Bitcoin traders had hoped to use upcoming U.S. employment data to gauge whether the Federal Reserve would cut interest rates again. But with the U.S. government teetering on the brink of a shutdown, they may have to wait longer for this crucial data.
Analysts say the impact of a government shutdown on Bitcoin remains uncertain, which could amplify short-term market volatility. During the last two shutdowns, Bitcoin's price performance was markedly different.
"Rate cut expectations support risk assets, but bubble concerns and political risks increase short-term volatility. For cryptocurrencies, this brings both liquidity support and downside uncertainty," Bitunix analysts wrote in a report sent to Decrypt. "In the medium term, confirmed rate cuts will improve liquidity and support risk assets. But in the short term, fears of bubbles and shutdown risks heighten market fragility, making sharp declines followed by rebounds more likely."
If Congress fails to pass a full appropriations bill or a continuing resolution by midnight Tuesday, federal funding will lapse, and "non-essential" government functions will partially shut down. The U.S. federal fiscal year ends on September 30.
"This week’s main event—the nonfarm payrolls report—might not happen as scheduled. If Congress fails to reach consensus on a short-term funding bill by tomorrow night, Friday’s jobs data could become the first high-profile casualty of a government shutdown," said John Reid, Head of Macro and Thematic Research at Deutsche Bank, in a note to Decrypt. "In fact, during the October 2013 government shutdown, the September jobs report wasn’t released until October 22."

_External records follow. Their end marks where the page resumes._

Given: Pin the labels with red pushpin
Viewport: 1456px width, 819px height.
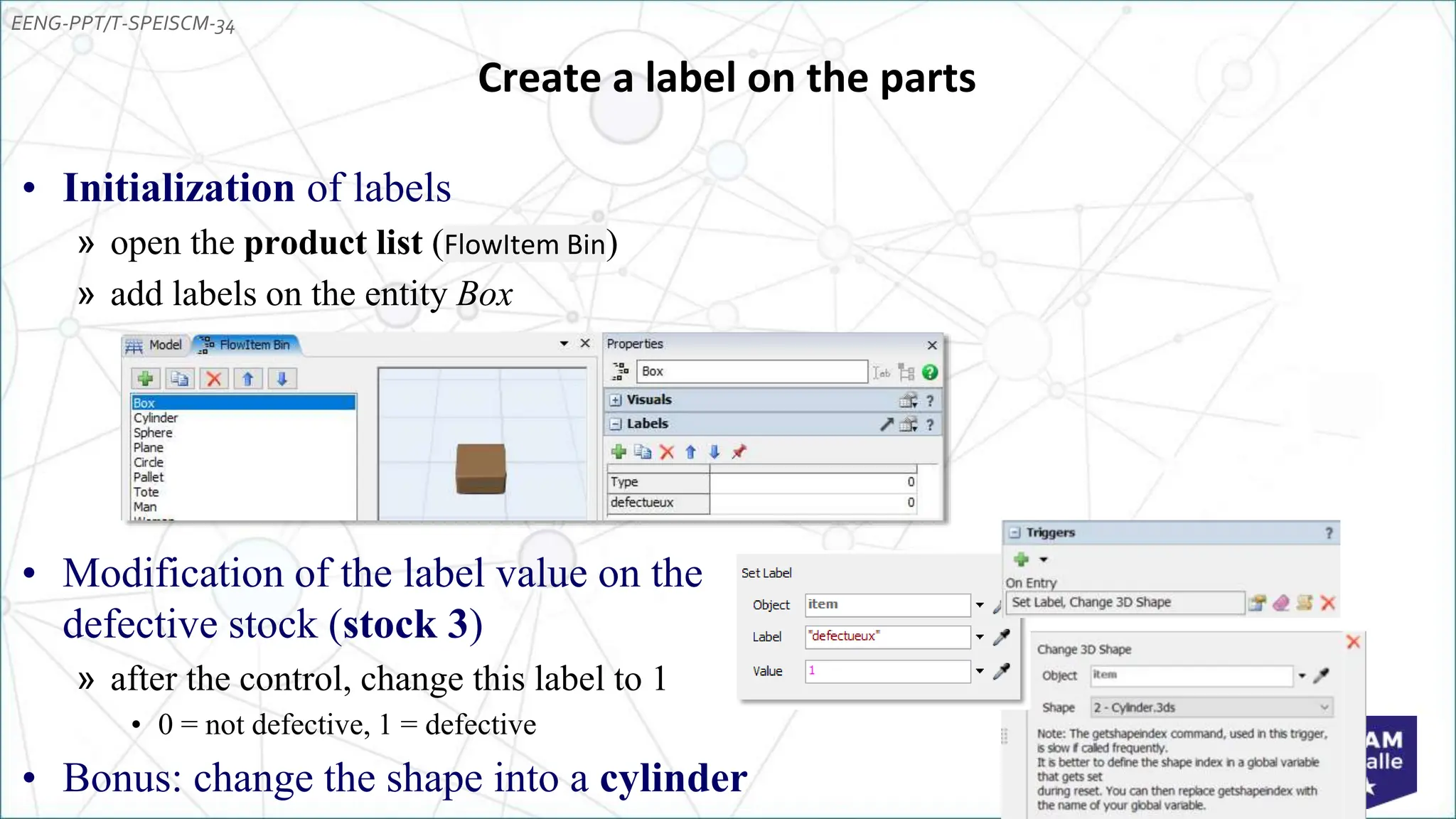Looking at the screenshot, I should (739, 452).
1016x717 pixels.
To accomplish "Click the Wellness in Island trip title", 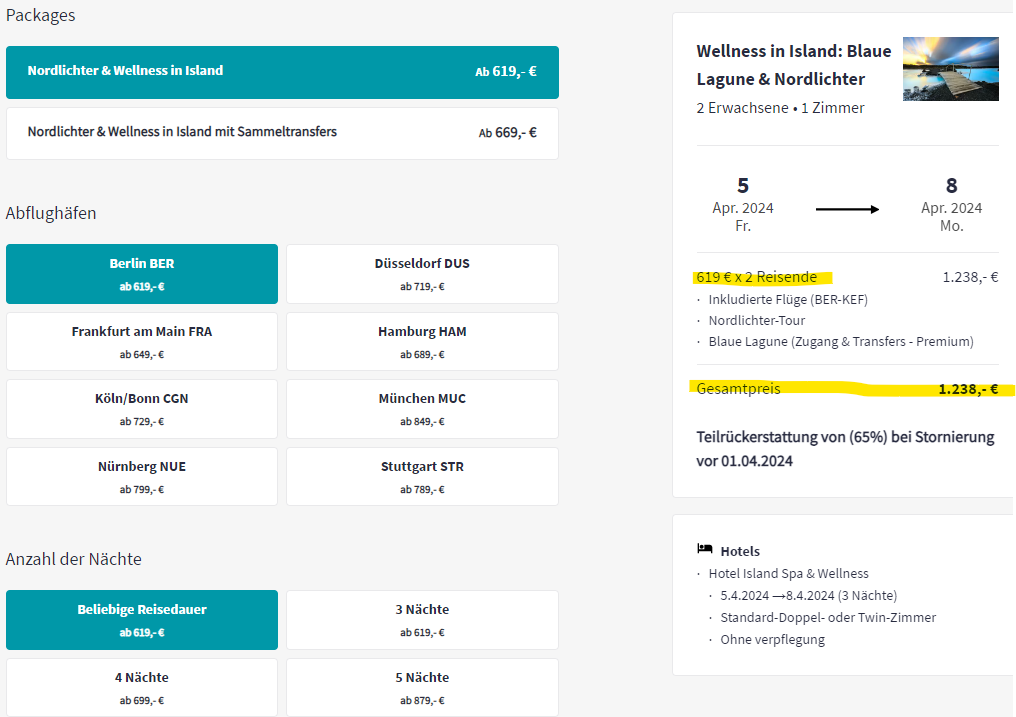I will (x=781, y=65).
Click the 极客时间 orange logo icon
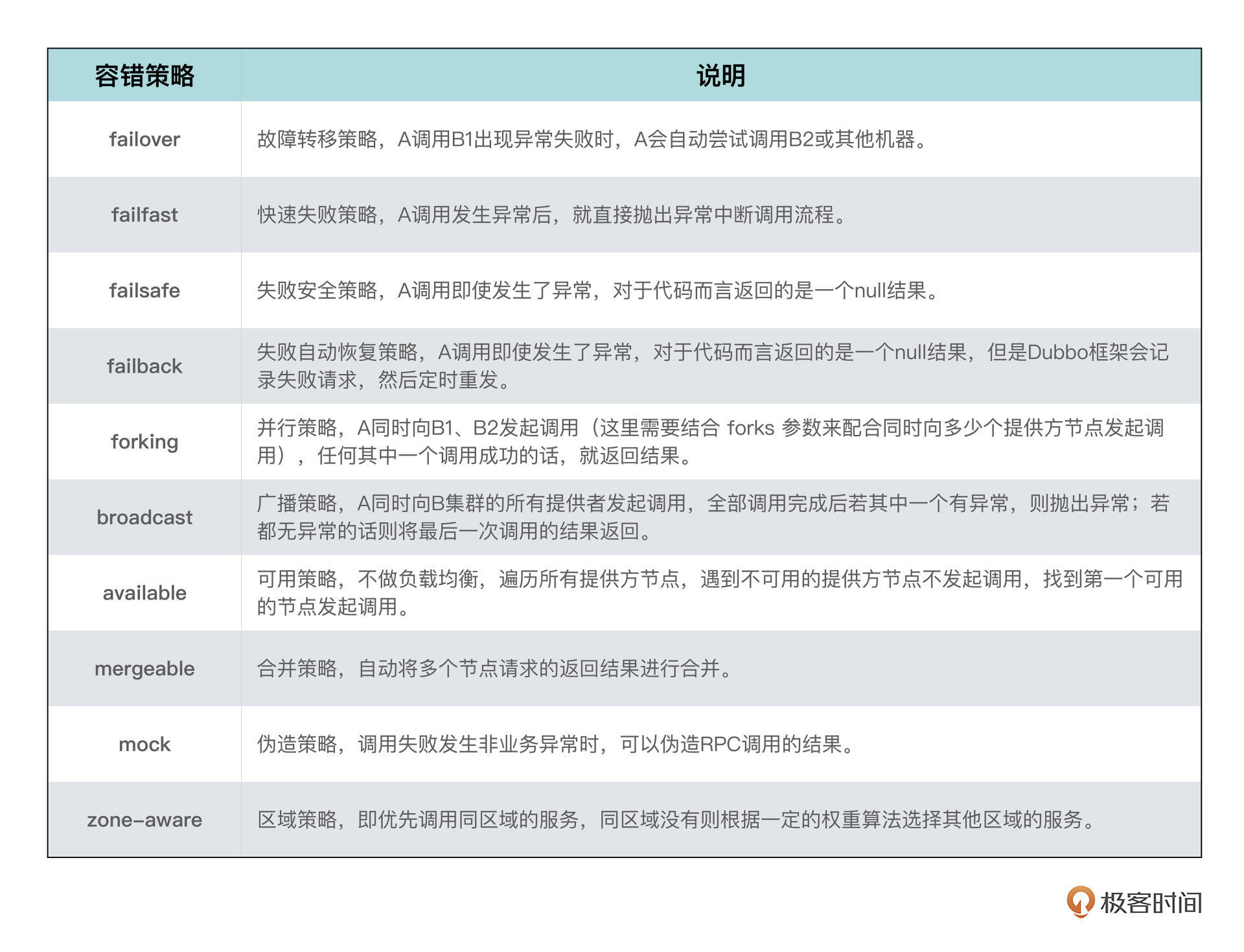 pyautogui.click(x=1079, y=901)
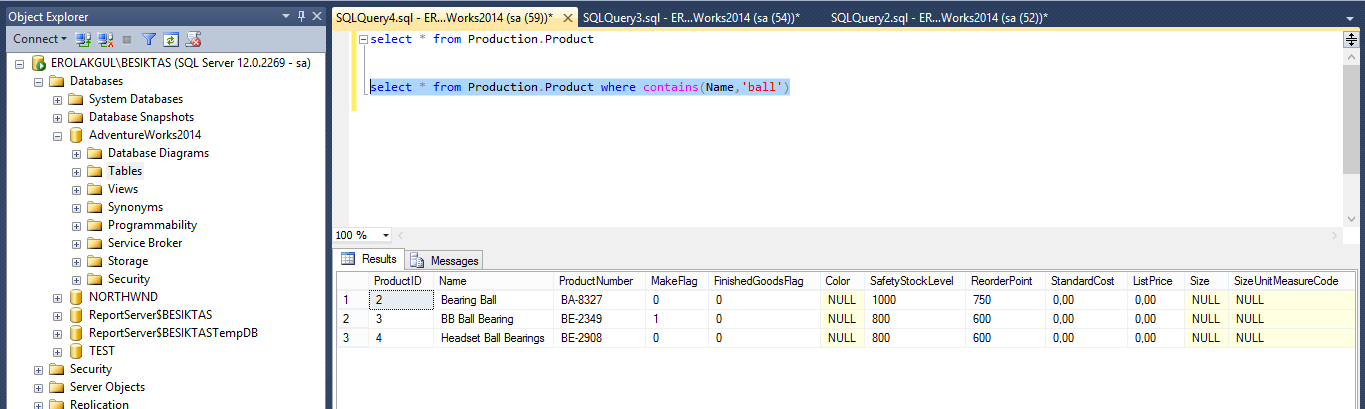Click the script icon with red X in Object Explorer toolbar
The image size is (1365, 409).
tap(193, 39)
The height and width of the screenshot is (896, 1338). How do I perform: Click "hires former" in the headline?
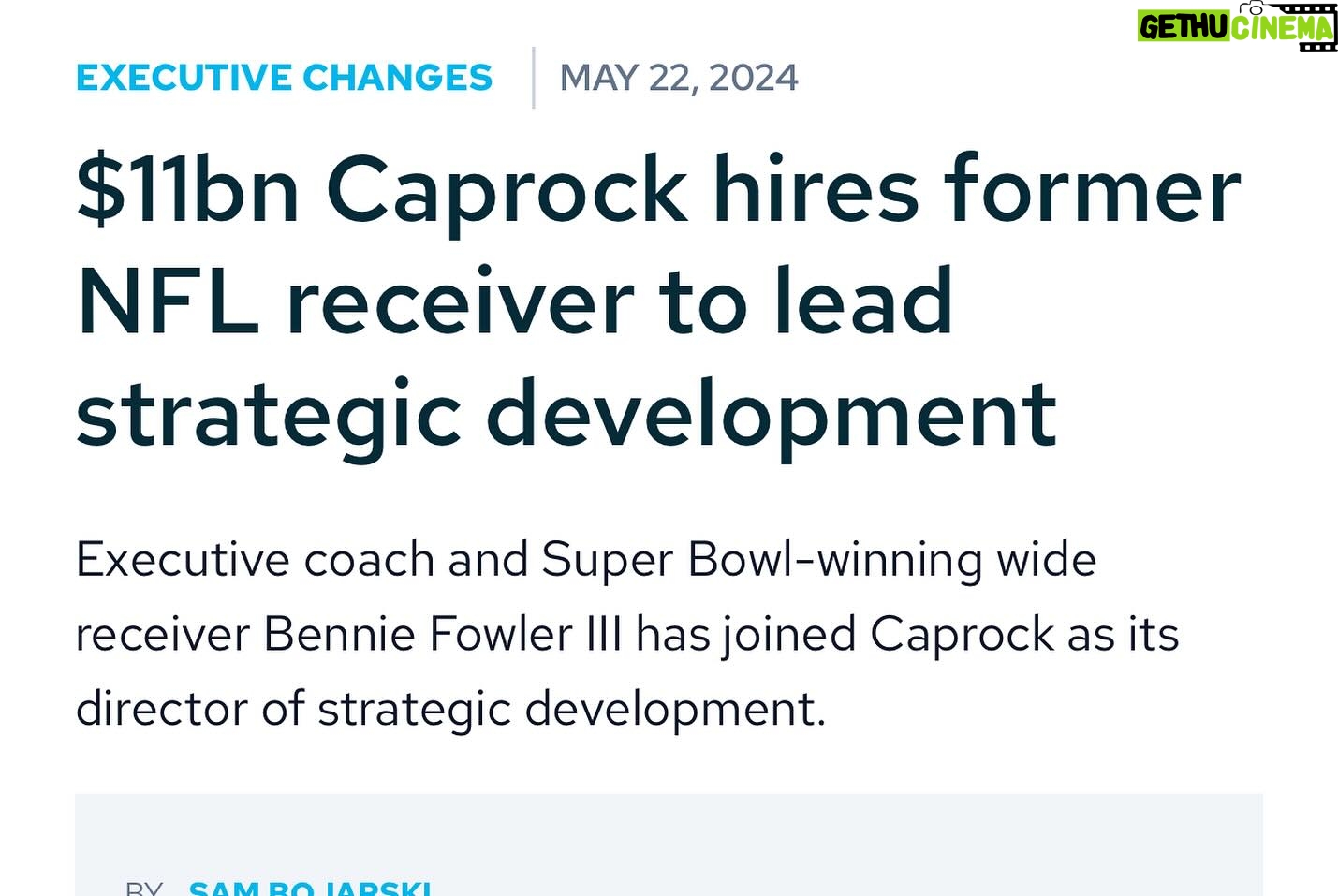(x=977, y=190)
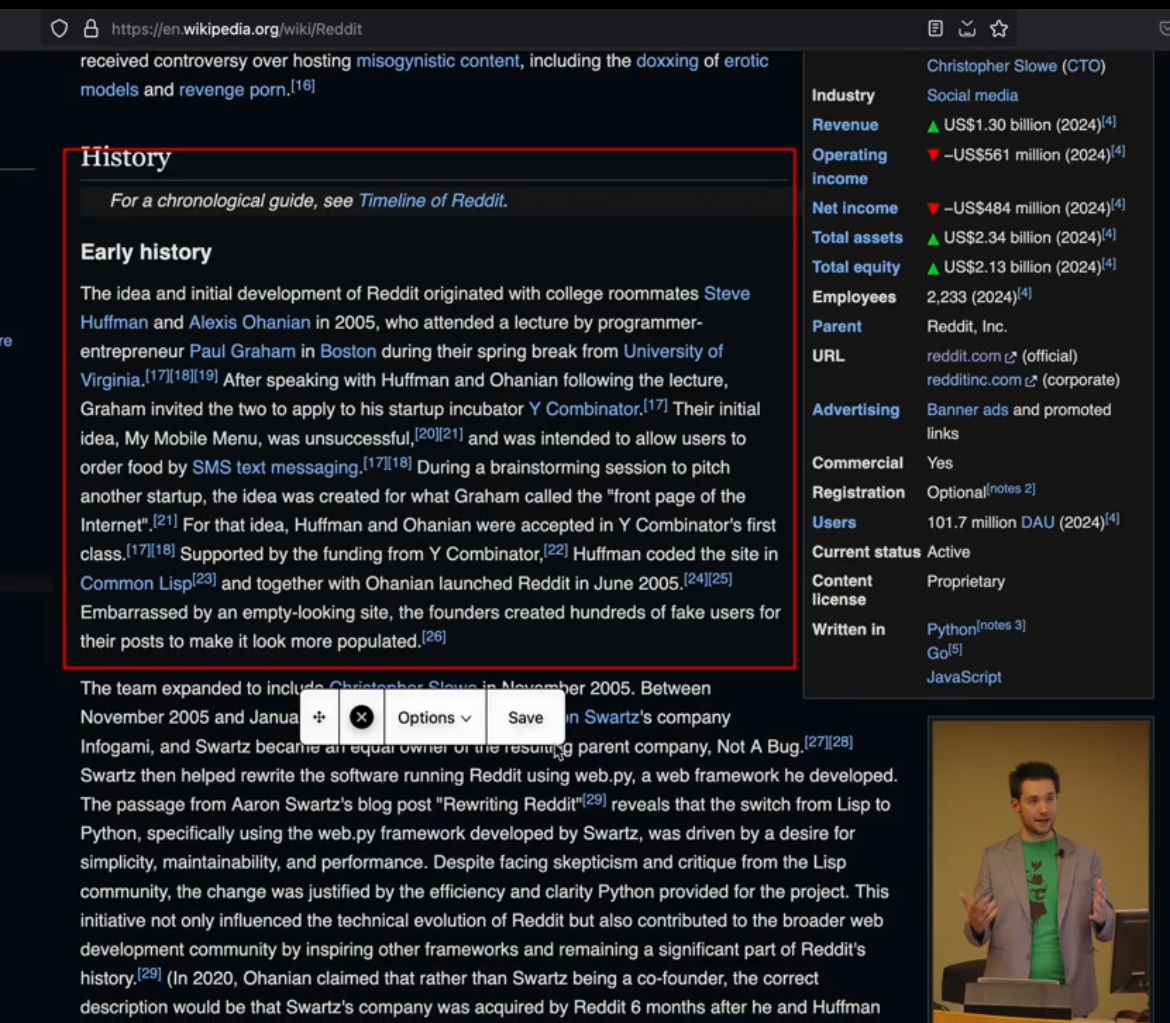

At the time of writing, Bitcoin had risen 3.8% in the past 24 hours, surpassing $114,000. However, according to cryptocurrency price aggregation platform CoinGecko, this price remains 0.7% lower than two weeks ago.
Economic statistics and data processing are not considered "essential government functions," meaning the U.S. Bureau of Labor Statistics would have to pause the release of the upcoming jobs report until government funding resumes. The data won't disappear, but delays could trigger market volatility. Investors know well that the Fed's monetary policy decisions are heavily influenced by employment and inflation data.
Nansen research analyst Nicolai Sondergaard told Decrypt that a government shutdown could exacerbate short-term volatility in crypto markets.
"But I'm not sure the impact will be greater. It might differ if most investors believe the shutdown issue can be resolved quickly," he added. "Also, even if there is an impact, I wouldn't be surprised if the potential effects of a shutdown ripple through broader financial markets before it actually happens."
Crypto markets aren't experiencing a government shutdown for the first time.
The October 2013 government shutdown lasted 16 days. From October 1 to October 17, Bitcoin rose 14%, climbing from $132.04 to $151.34.
However, "Bitcoin always rises during a shutdown" is not a rule. The longest government shutdown in U.S. history occurred from December 22, 2018, to January 25, 2019, lasting 35 days. During that period, Bitcoin fell 6%, declining from $3,802.22 to $3,575.85 by the end of the shutdown.
On Myriad, the prediction market under Dastan, Decrypt’s parent company, user skepticism is growing around the idea that the Federal Open Market Committee (FOMC) will adjust interest rates twice in 2025. The share of skeptical users has risen to 75%, up from 40% in the first week of September.
Among these skeptics, some believe the Fed will adjust rates at both of its remaining FOMC meetings this year, while others think the Fed will wait until 2026 before considering further adjustments.
Julio Moreno, Research Head at Cryptoquant, said the market environments during the 2013 and 2018–2019 government shutdowns were vastly different. "During the 2013 government shutdown, Bitcoin was in the final stage of a bull cycle, with strong demand growth," he explained to Decrypt. "By the time the 2018 shutdown occurred, Bitcoin was in a bear market, with shrinking demand."
Moreno added that Bitcoin’s current market positioning is closer to 2013 than to 2018.
"As we enter the fourth quarter, Bitcoin demand is rising. Historically, the fourth quarter tends to be a strong period for Bitcoin prices," he said.